> Assigned task
Look through the lines below for the word "height", and copy every line that has it.

• • • • • • •

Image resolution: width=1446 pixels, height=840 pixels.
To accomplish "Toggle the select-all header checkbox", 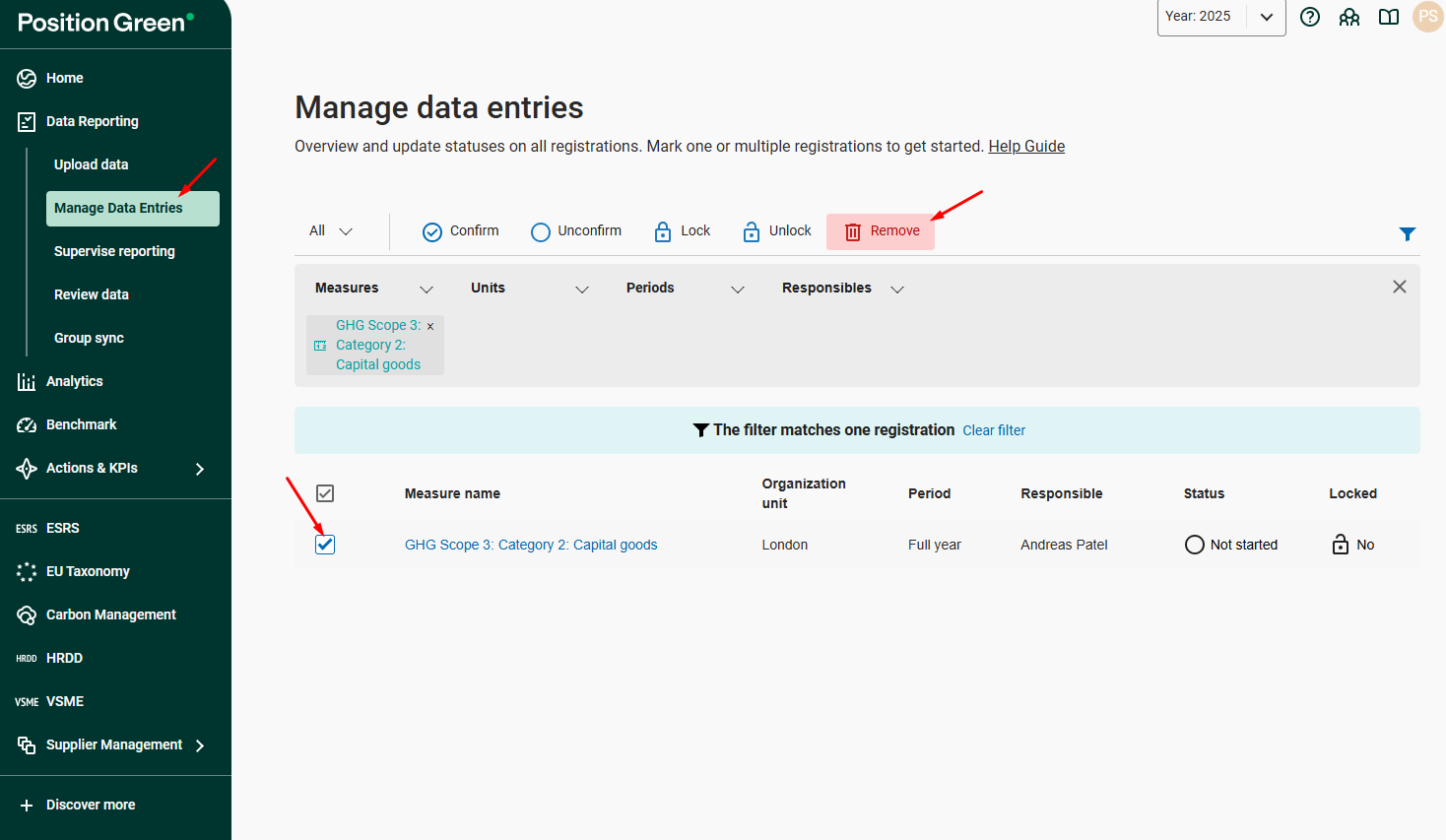I will coord(325,493).

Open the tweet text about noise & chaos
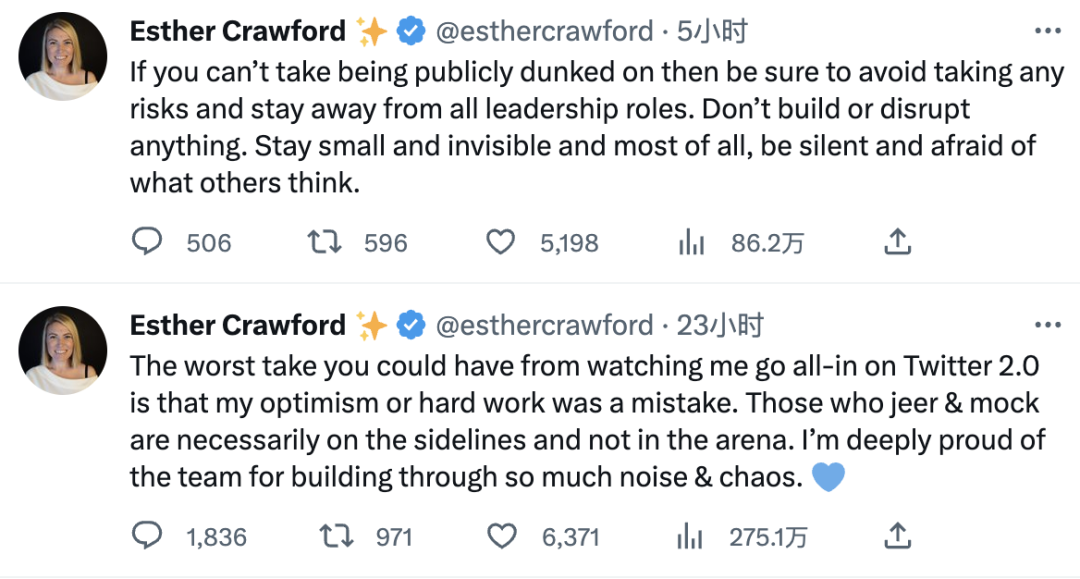click(x=588, y=421)
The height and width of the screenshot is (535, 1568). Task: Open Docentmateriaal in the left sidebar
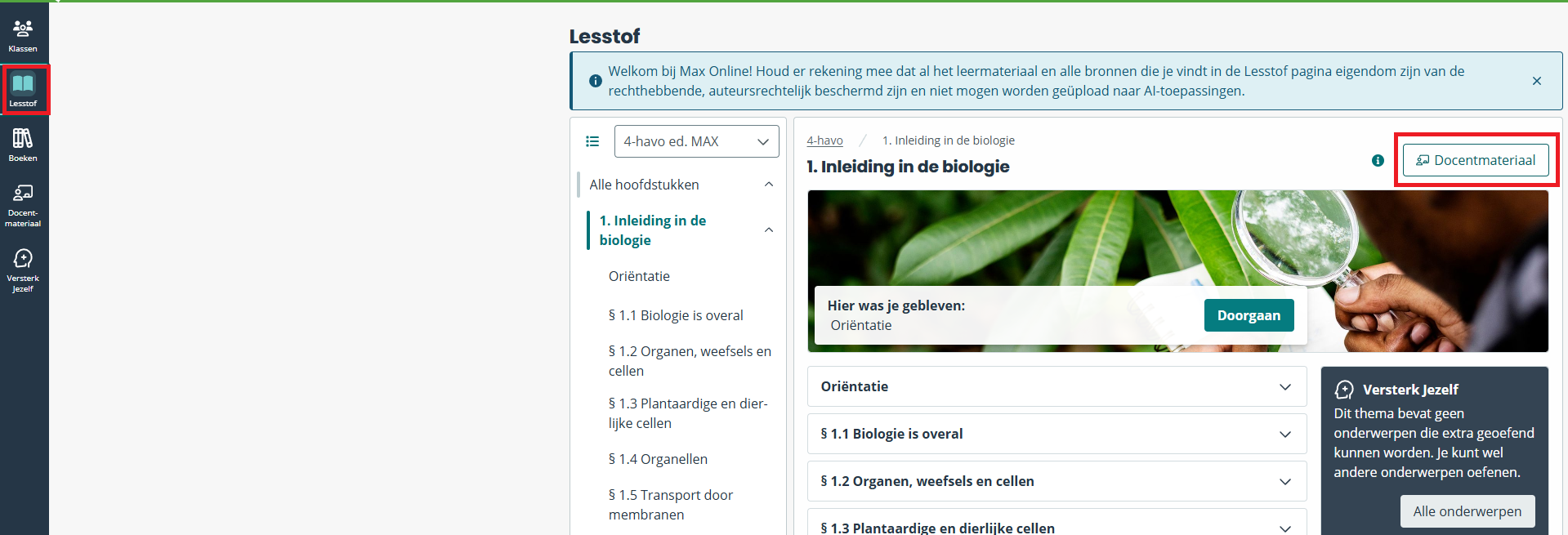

• • • • • • •

> Answer for this exercise
Image resolution: width=1446 pixels, height=840 pixels.
The height and width of the screenshot is (535, 1568). Task: Open Docentmateriaal in the left sidebar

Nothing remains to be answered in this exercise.